### What this task involves
Copy the lines from the one containing "This screenshot has" through the end of the records, character for character. Omit the pictures.

(Records about locating elements on screens)
□ □ □ □ □

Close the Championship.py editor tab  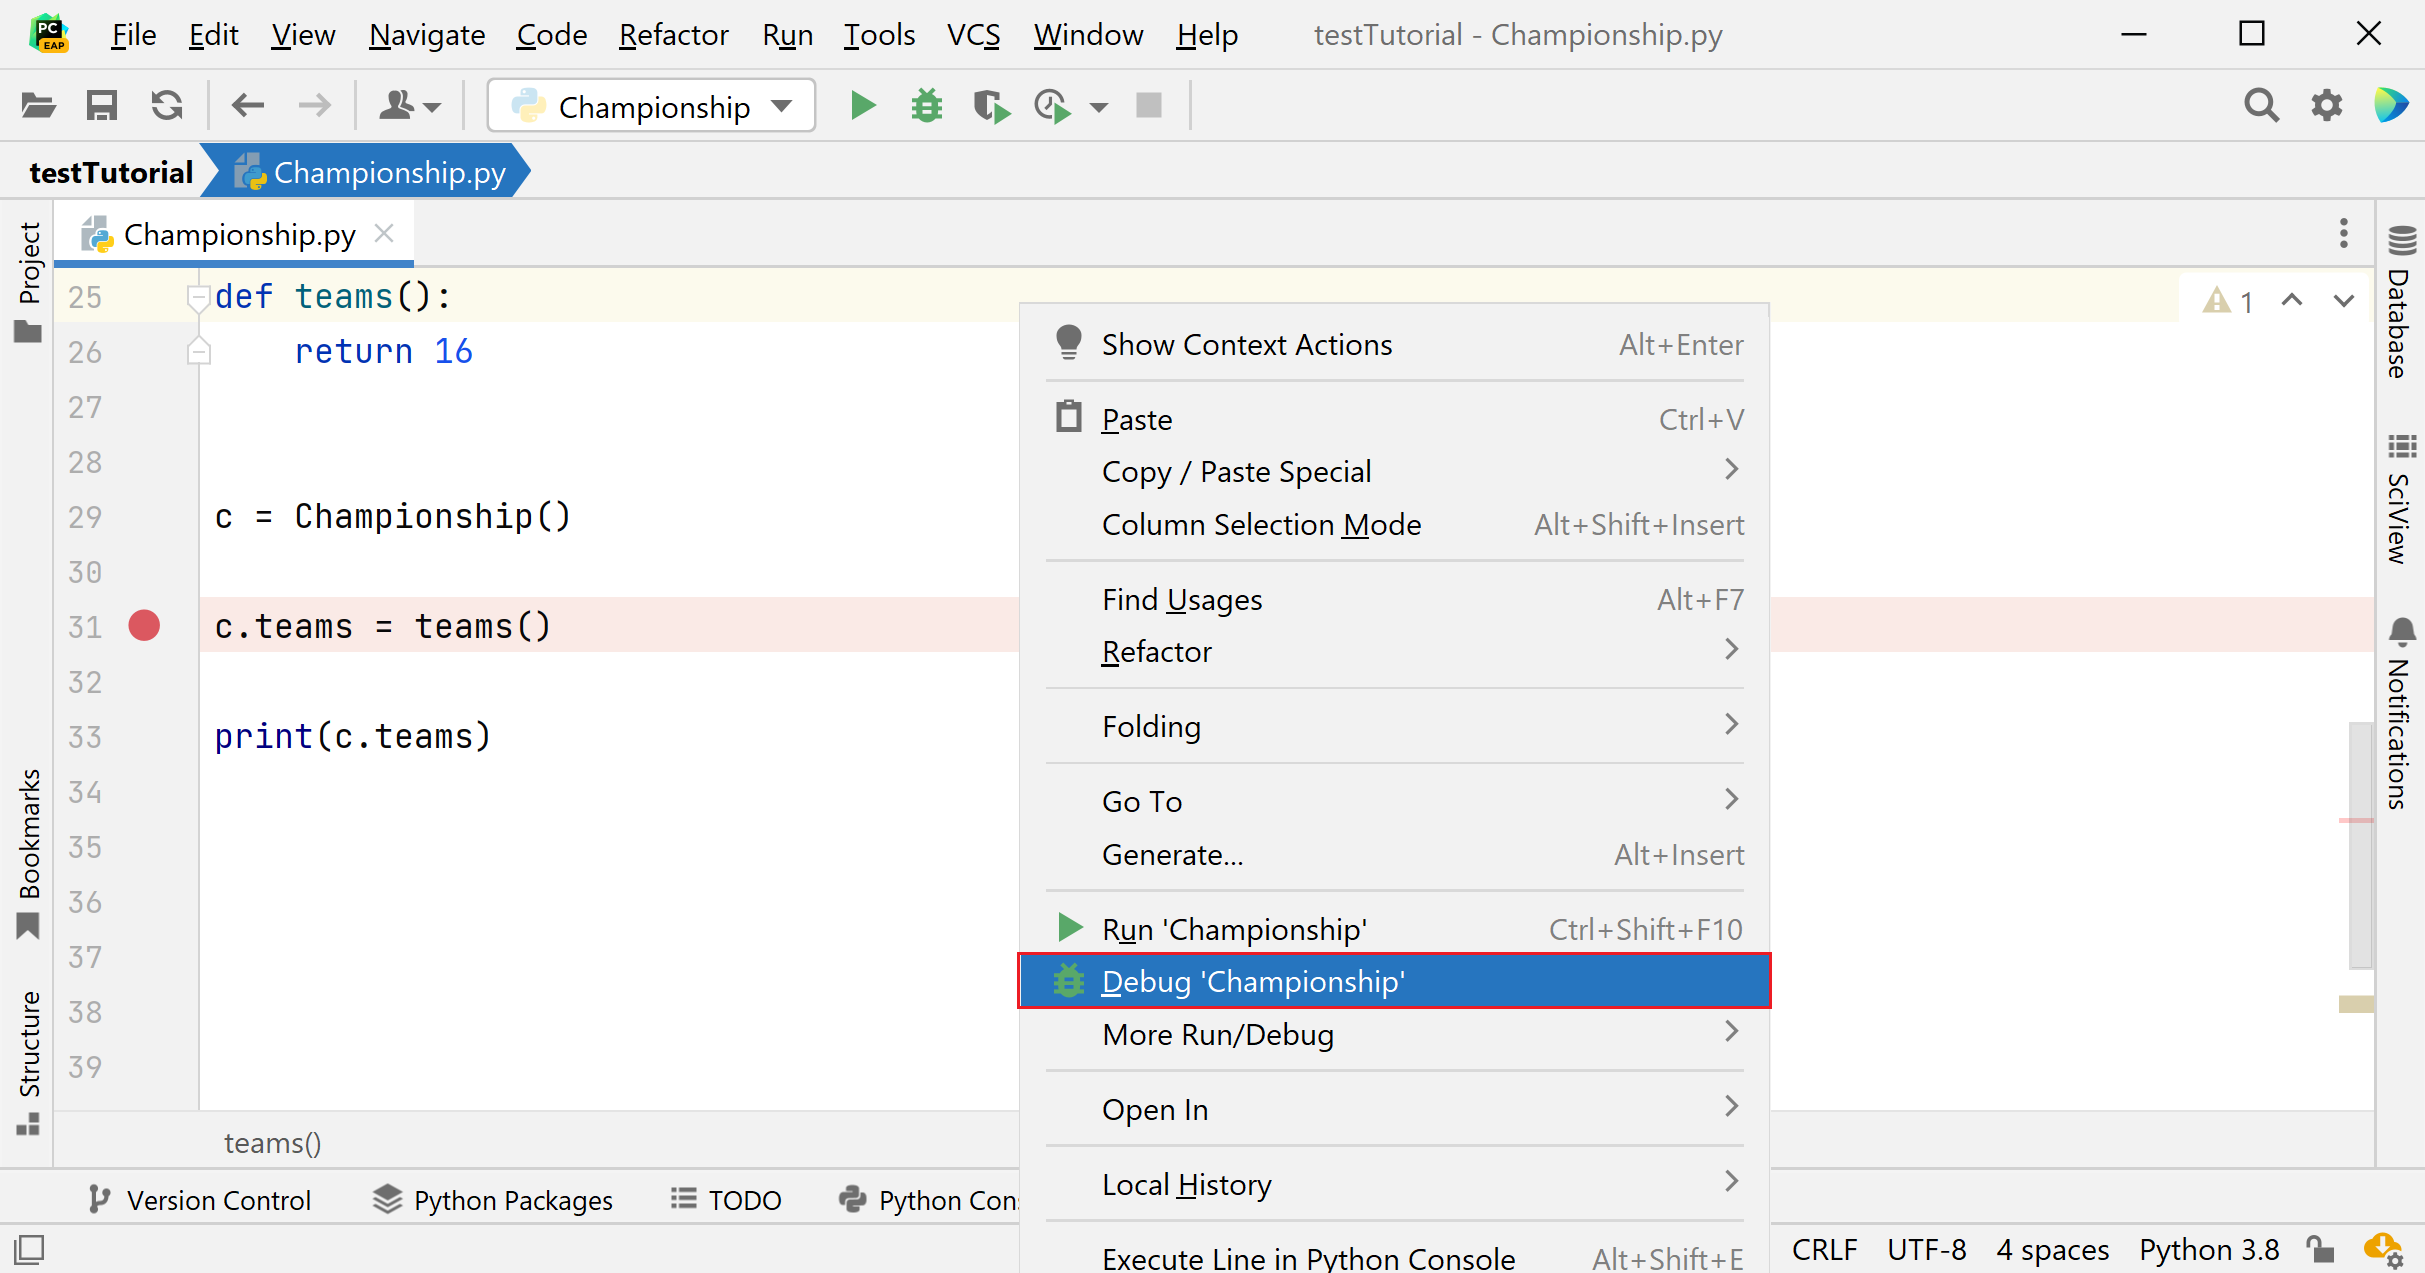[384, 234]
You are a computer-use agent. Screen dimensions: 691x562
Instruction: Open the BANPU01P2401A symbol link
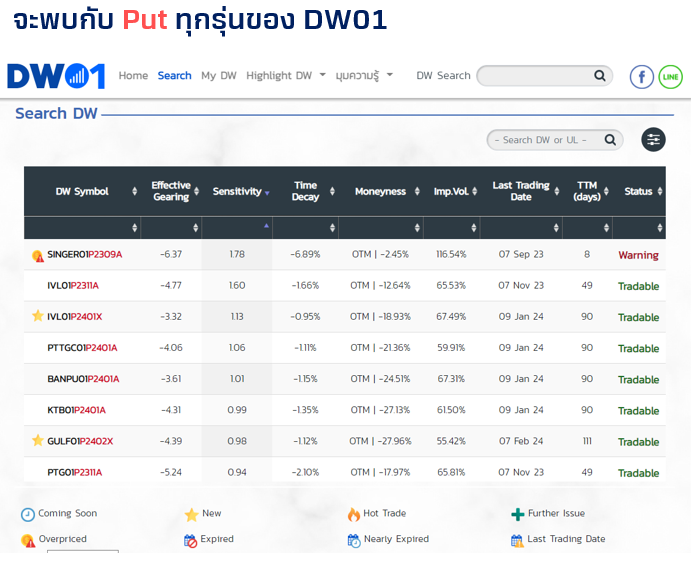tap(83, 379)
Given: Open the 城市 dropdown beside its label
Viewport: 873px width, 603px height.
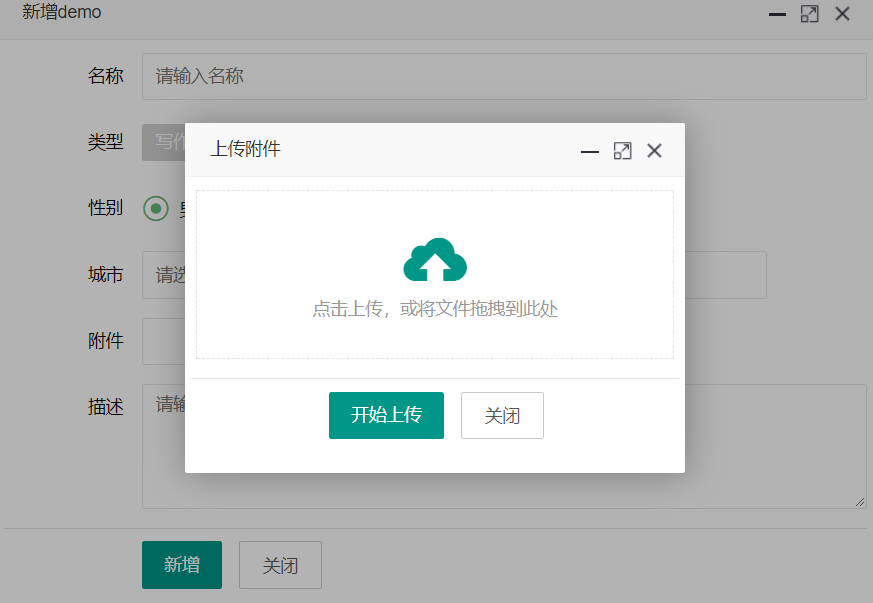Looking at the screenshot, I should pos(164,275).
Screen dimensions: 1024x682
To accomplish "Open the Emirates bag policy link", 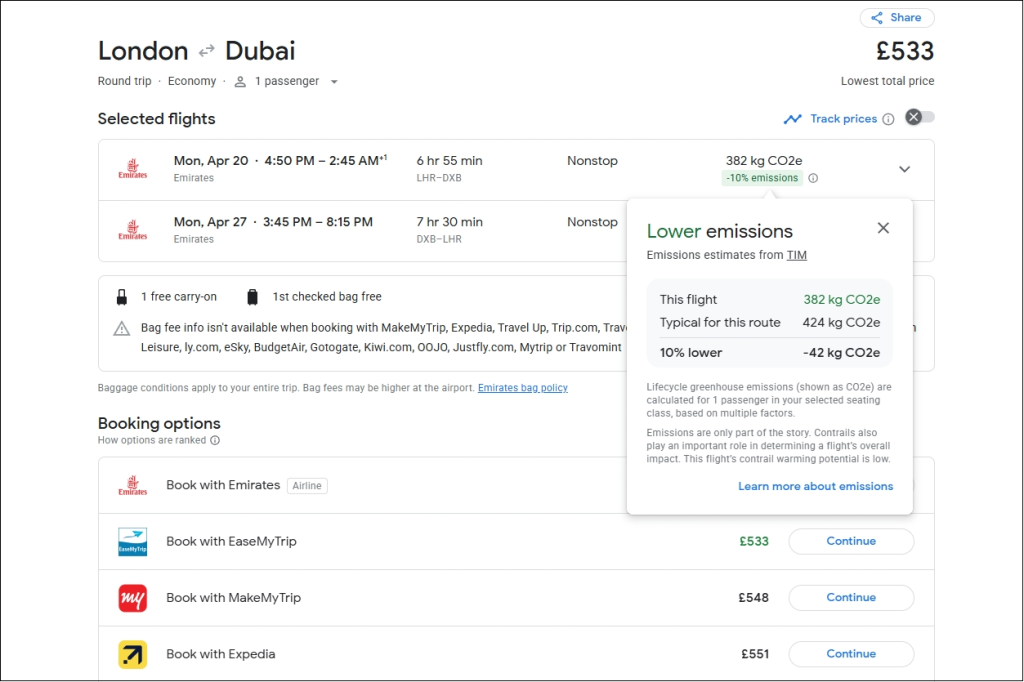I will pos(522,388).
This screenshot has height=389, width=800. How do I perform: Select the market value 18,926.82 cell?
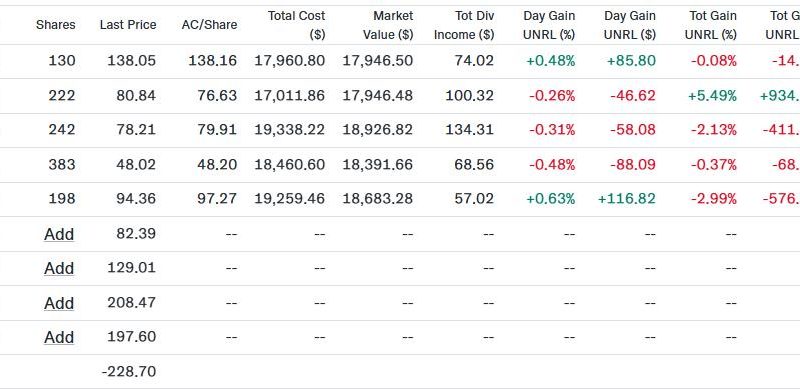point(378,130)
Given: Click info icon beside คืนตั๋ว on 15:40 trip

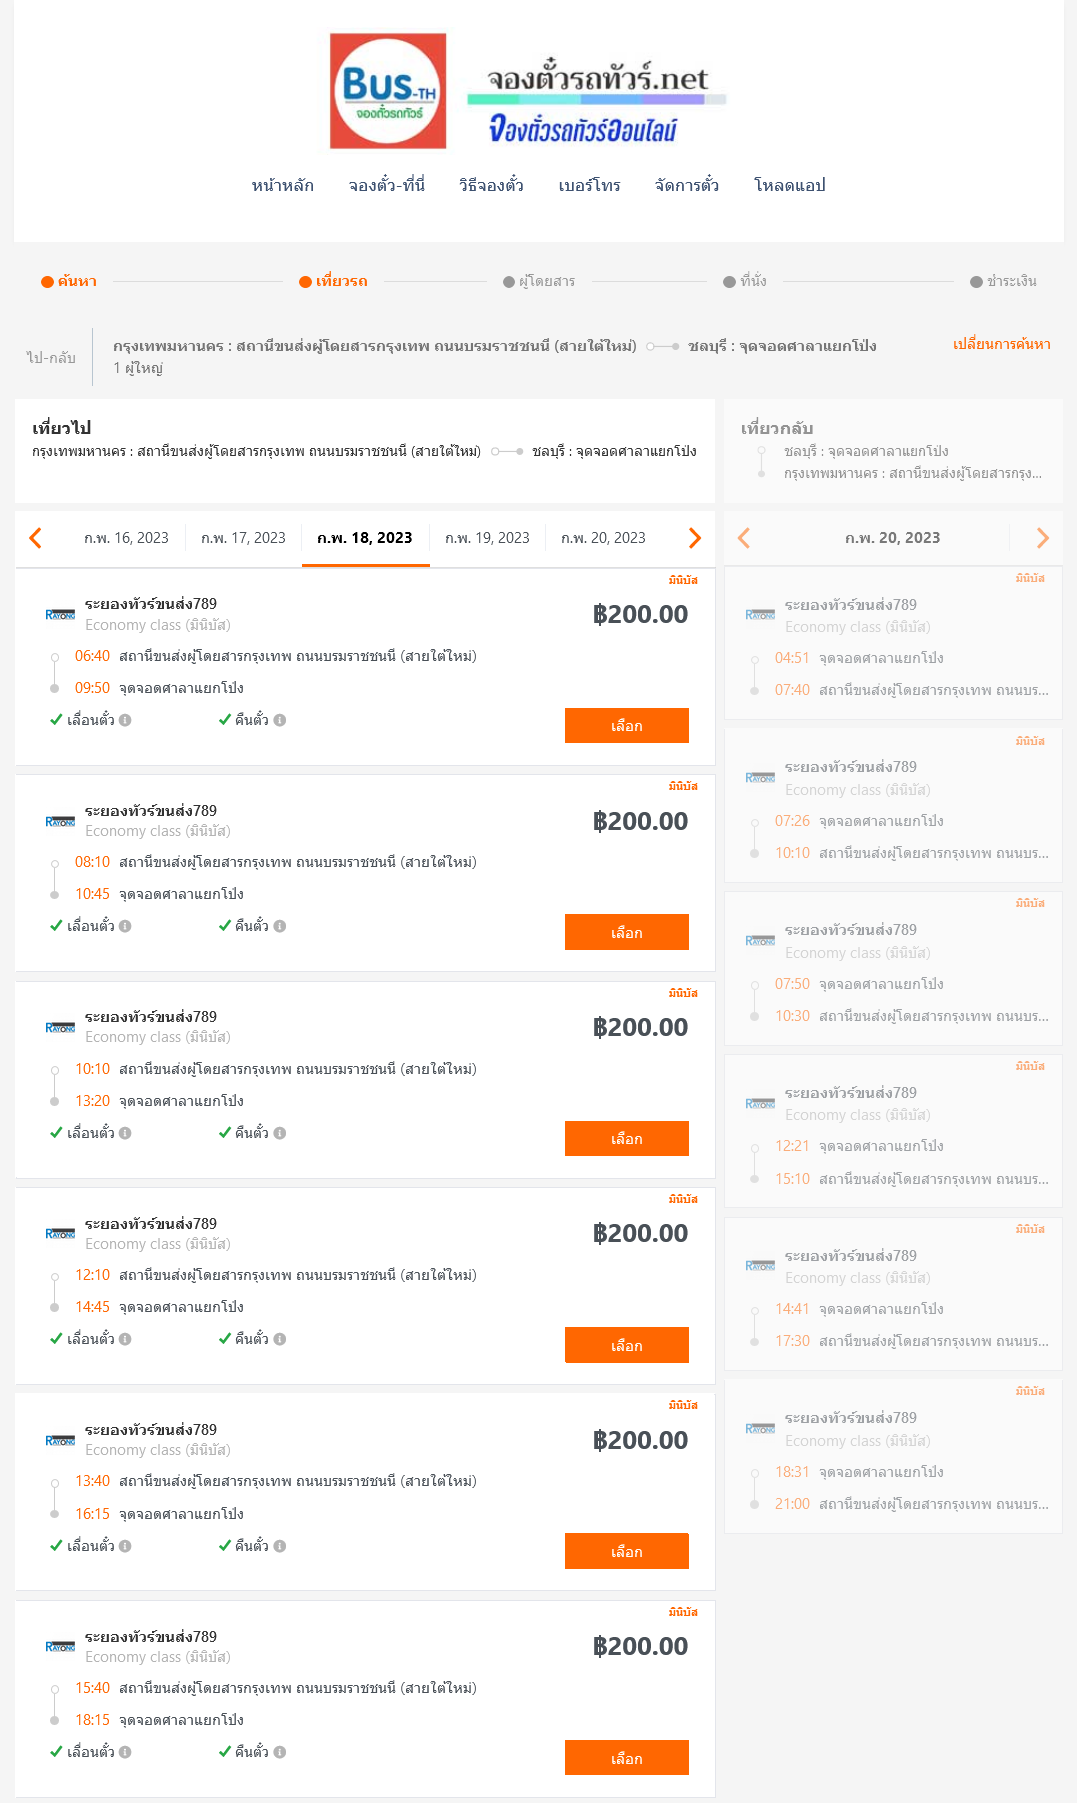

□ □ □ □ □

### Result
This screenshot has height=389, width=800. How do I perform: Select the market value 18,926.82 cell?
point(378,130)
Given: Click info icon beside คืนตั๋ว on 15:40 trip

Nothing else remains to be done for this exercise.